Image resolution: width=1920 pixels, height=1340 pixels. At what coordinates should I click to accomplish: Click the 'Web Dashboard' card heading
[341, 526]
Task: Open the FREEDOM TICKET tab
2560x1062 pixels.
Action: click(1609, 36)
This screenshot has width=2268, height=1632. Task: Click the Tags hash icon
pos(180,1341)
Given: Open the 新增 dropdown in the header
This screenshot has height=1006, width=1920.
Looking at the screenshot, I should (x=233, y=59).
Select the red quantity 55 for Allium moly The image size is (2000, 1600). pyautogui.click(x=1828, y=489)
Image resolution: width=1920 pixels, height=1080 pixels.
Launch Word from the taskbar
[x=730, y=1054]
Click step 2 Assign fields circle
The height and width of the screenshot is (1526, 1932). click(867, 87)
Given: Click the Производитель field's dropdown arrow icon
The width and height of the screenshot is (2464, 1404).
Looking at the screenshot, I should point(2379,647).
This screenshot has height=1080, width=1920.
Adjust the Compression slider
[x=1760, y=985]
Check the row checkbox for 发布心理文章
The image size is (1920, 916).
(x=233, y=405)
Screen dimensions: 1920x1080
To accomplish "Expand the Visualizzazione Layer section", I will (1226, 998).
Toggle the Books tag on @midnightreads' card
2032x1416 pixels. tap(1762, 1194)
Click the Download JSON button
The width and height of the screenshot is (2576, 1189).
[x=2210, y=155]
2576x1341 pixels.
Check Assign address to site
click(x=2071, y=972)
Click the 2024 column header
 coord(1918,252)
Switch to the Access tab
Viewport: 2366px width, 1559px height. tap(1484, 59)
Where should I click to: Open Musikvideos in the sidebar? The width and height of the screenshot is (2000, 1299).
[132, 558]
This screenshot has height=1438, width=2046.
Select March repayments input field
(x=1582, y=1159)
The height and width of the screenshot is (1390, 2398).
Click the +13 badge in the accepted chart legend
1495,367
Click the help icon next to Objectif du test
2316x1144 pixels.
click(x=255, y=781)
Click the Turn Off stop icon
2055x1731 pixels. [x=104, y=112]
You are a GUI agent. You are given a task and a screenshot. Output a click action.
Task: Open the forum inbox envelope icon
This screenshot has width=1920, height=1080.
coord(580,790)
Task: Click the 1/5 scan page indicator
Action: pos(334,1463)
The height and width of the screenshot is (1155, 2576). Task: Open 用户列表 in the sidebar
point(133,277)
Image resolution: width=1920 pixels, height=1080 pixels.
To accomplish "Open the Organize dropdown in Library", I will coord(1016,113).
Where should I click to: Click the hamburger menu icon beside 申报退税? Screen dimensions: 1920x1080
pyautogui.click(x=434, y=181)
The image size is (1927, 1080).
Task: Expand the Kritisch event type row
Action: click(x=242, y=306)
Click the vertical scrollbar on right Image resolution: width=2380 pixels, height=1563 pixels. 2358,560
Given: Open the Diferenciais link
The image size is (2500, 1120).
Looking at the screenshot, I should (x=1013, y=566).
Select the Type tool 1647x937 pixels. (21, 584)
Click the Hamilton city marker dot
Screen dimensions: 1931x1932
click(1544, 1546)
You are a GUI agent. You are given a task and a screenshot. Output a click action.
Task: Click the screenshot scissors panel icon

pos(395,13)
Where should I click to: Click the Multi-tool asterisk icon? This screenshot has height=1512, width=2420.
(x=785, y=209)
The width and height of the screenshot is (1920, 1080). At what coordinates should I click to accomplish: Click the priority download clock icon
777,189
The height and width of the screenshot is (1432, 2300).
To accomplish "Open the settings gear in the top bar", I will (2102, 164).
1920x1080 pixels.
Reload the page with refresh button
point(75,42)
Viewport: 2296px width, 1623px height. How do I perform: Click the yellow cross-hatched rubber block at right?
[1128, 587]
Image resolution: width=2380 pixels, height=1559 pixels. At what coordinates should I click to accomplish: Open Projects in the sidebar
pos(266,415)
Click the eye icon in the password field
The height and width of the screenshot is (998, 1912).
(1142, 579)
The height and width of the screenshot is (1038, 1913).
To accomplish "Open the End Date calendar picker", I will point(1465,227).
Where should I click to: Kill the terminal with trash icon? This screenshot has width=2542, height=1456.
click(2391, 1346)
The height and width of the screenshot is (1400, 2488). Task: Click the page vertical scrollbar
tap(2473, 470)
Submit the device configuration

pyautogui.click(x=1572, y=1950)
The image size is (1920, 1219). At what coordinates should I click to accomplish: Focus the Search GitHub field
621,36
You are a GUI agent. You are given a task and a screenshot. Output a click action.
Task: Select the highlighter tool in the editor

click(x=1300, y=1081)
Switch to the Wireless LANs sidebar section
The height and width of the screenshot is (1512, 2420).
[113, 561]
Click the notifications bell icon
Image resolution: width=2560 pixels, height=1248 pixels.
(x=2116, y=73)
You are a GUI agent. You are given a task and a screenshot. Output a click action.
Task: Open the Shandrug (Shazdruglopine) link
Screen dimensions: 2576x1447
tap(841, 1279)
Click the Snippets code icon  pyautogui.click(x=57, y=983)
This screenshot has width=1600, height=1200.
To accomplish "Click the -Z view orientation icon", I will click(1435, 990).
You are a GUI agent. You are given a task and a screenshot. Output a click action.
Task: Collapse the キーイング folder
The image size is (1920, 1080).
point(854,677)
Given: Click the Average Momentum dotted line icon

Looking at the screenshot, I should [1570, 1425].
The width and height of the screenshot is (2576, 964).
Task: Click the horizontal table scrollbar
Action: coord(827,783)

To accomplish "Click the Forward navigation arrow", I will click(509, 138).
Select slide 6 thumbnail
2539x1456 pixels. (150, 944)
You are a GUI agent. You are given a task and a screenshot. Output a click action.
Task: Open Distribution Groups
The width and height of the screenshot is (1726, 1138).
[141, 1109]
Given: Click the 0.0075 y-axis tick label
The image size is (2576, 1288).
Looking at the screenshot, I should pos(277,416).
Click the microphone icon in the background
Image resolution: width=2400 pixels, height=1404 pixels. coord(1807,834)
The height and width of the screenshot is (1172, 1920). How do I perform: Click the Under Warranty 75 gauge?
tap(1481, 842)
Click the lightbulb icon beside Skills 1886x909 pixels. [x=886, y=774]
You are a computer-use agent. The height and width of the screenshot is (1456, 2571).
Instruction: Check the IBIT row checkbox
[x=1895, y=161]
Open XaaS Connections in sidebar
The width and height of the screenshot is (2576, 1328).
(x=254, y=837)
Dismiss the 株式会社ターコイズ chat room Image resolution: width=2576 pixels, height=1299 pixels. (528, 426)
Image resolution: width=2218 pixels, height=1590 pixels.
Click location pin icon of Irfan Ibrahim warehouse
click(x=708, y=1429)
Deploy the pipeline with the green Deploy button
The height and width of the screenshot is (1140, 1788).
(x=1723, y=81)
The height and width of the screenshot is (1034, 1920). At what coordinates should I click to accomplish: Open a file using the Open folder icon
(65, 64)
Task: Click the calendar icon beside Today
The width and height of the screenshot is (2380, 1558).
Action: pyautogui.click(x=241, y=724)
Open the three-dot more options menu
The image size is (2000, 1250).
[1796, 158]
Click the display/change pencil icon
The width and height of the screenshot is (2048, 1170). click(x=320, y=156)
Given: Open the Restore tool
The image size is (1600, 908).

### Prompt
Would you copy out all of the entries exactly?

### Answer for the task
Image resolution: width=1920 pixels, height=1340 pixels. At what coordinates should I click to accomplish: Click the 'Web Dashboard' card heading
[341, 526]
Task: Open the FREEDOM TICKET tab
2560x1062 pixels.
Action: click(1609, 36)
This screenshot has width=2268, height=1632. Task: Click the Tags hash icon
pos(180,1341)
Given: Open the 新增 dropdown in the header
This screenshot has height=1006, width=1920.
Looking at the screenshot, I should (x=233, y=59).
Select the red quantity 55 for Allium moly The image size is (2000, 1600). pyautogui.click(x=1828, y=489)
Image resolution: width=1920 pixels, height=1080 pixels.
Launch Word from the taskbar
[x=730, y=1054]
Click step 2 Assign fields circle
The height and width of the screenshot is (1526, 1932). click(867, 87)
Given: Click the Производитель field's dropdown arrow icon
The width and height of the screenshot is (2464, 1404).
Looking at the screenshot, I should point(2379,647).
This screenshot has height=1080, width=1920.
Adjust the Compression slider
[x=1760, y=985]
Check the row checkbox for 发布心理文章
The image size is (1920, 916).
(x=233, y=405)
Screen dimensions: 1920x1080
To accomplish "Expand the Visualizzazione Layer section", I will (1226, 998).
Toggle the Books tag on @midnightreads' card
2032x1416 pixels. tap(1762, 1194)
Click the Download JSON button
The width and height of the screenshot is (2576, 1189).
[x=2210, y=155]
2576x1341 pixels.
Check Assign address to site
click(x=2071, y=972)
Click the 2024 column header
 coord(1918,252)
Switch to the Access tab
Viewport: 2366px width, 1559px height. tap(1484, 59)
Where should I click to: Open Musikvideos in the sidebar? The width and height of the screenshot is (2000, 1299).
[132, 558]
This screenshot has height=1438, width=2046.
Select March repayments input field
(x=1582, y=1159)
The height and width of the screenshot is (1390, 2398).
Click the +13 badge in the accepted chart legend
1495,367
Click the help icon next to Objectif du test
2316x1144 pixels.
click(x=255, y=781)
Click the Turn Off stop icon
2055x1731 pixels. [x=104, y=112]
You are a GUI agent. You are given a task and a screenshot. Output a click action.
Task: Open the forum inbox envelope icon
This screenshot has width=1920, height=1080.
coord(580,790)
Task: Click the 1/5 scan page indicator
Action: pos(334,1463)
The height and width of the screenshot is (1155, 2576). Task: Open 用户列表 in the sidebar
point(133,277)
Image resolution: width=1920 pixels, height=1080 pixels.
To accomplish "Open the Organize dropdown in Library", I will coord(1016,113).
Where should I click to: Click the hamburger menu icon beside 申报退税? Screen dimensions: 1920x1080
pyautogui.click(x=434, y=181)
The image size is (1927, 1080).
Task: Expand the Kritisch event type row
Action: click(x=242, y=306)
Click the vertical scrollbar on right Image resolution: width=2380 pixels, height=1563 pixels. 2358,560
Given: Open the Diferenciais link
The image size is (2500, 1120).
Looking at the screenshot, I should (x=1013, y=566).
Select the Type tool 1647x937 pixels. (21, 584)
Click the Hamilton city marker dot
Screen dimensions: 1931x1932
click(1544, 1546)
You are a GUI agent. You are given a task and a screenshot. Output a click action.
Task: Click the screenshot scissors panel icon

pos(395,13)
Where should I click to: Click the Multi-tool asterisk icon? This screenshot has height=1512, width=2420.
(x=785, y=209)
The width and height of the screenshot is (1920, 1080). At what coordinates should I click to accomplish: Click the priority download clock icon
777,189
The height and width of the screenshot is (1432, 2300).
To accomplish "Open the settings gear in the top bar", I will (2102, 164).
1920x1080 pixels.
Reload the page with refresh button
point(75,42)
Viewport: 2296px width, 1623px height. How do I perform: Click the yellow cross-hatched rubber block at right?
[1128, 587]
Image resolution: width=2380 pixels, height=1559 pixels. At what coordinates should I click to accomplish: Open Projects in the sidebar
pos(266,415)
Click the eye icon in the password field
The height and width of the screenshot is (998, 1912).
(1142, 579)
The height and width of the screenshot is (1038, 1913).
To accomplish "Open the End Date calendar picker", I will point(1465,227).
Where should I click to: Kill the terminal with trash icon? This screenshot has width=2542, height=1456.
click(2391, 1346)
The height and width of the screenshot is (1400, 2488). Task: Click the page vertical scrollbar
tap(2473, 470)
Submit the device configuration

pyautogui.click(x=1572, y=1950)
The image size is (1920, 1219). At what coordinates should I click to accomplish: Focus the Search GitHub field
621,36
You are a GUI agent. You are given a task and a screenshot. Output a click action.
Task: Select the highlighter tool in the editor

click(x=1300, y=1081)
Switch to the Wireless LANs sidebar section
The height and width of the screenshot is (1512, 2420).
[113, 561]
Click the notifications bell icon
Image resolution: width=2560 pixels, height=1248 pixels.
(x=2116, y=73)
You are a GUI agent. You are given a task and a screenshot. Output a click action.
Task: Open the Shandrug (Shazdruglopine) link
Screen dimensions: 2576x1447
tap(841, 1279)
Click the Snippets code icon  pyautogui.click(x=57, y=983)
This screenshot has width=1600, height=1200.
To accomplish "Click the -Z view orientation icon", I will click(1435, 990).
You are a GUI agent. You are given a task and a screenshot. Output a click action.
Task: Collapse the キーイング folder
The image size is (1920, 1080).
point(854,677)
Given: Click the Average Momentum dotted line icon

Looking at the screenshot, I should [1570, 1425].
The width and height of the screenshot is (2576, 964).
Task: Click the horizontal table scrollbar
Action: coord(827,783)

To accomplish "Click the Forward navigation arrow", I will click(509, 138).
Select slide 6 thumbnail
2539x1456 pixels. (150, 944)
You are a GUI agent. You are given a task and a screenshot. Output a click action.
Task: Open Distribution Groups
The width and height of the screenshot is (1726, 1138).
[141, 1109]
Given: Click the 0.0075 y-axis tick label
The image size is (2576, 1288).
Looking at the screenshot, I should pos(277,416).
Click the microphone icon in the background
Image resolution: width=2400 pixels, height=1404 pixels. coord(1807,834)
The height and width of the screenshot is (1172, 1920). How do I perform: Click the Under Warranty 75 gauge?
tap(1481, 842)
Click the lightbulb icon beside Skills 1886x909 pixels. [x=886, y=774]
You are a computer-use agent. The height and width of the screenshot is (1456, 2571).
Instruction: Check the IBIT row checkbox
[x=1895, y=161]
Open XaaS Connections in sidebar
The width and height of the screenshot is (2576, 1328).
(x=254, y=837)
Dismiss the 株式会社ターコイズ chat room Image resolution: width=2576 pixels, height=1299 pixels. (528, 426)
Image resolution: width=2218 pixels, height=1590 pixels.
Click location pin icon of Irfan Ibrahim warehouse
click(x=708, y=1429)
Deploy the pipeline with the green Deploy button
The height and width of the screenshot is (1140, 1788).
(x=1723, y=81)
The height and width of the screenshot is (1034, 1920). At what coordinates should I click to accomplish: Open a file using the Open folder icon
(65, 64)
Task: Click the calendar icon beside Today
The width and height of the screenshot is (2380, 1558).
Action: pyautogui.click(x=241, y=724)
Open the three-dot more options menu
The image size is (2000, 1250).
[1796, 158]
Click the display/change pencil icon
The width and height of the screenshot is (2048, 1170). click(x=320, y=156)
Given: Open the Restore tool
The image size is (1600, 908).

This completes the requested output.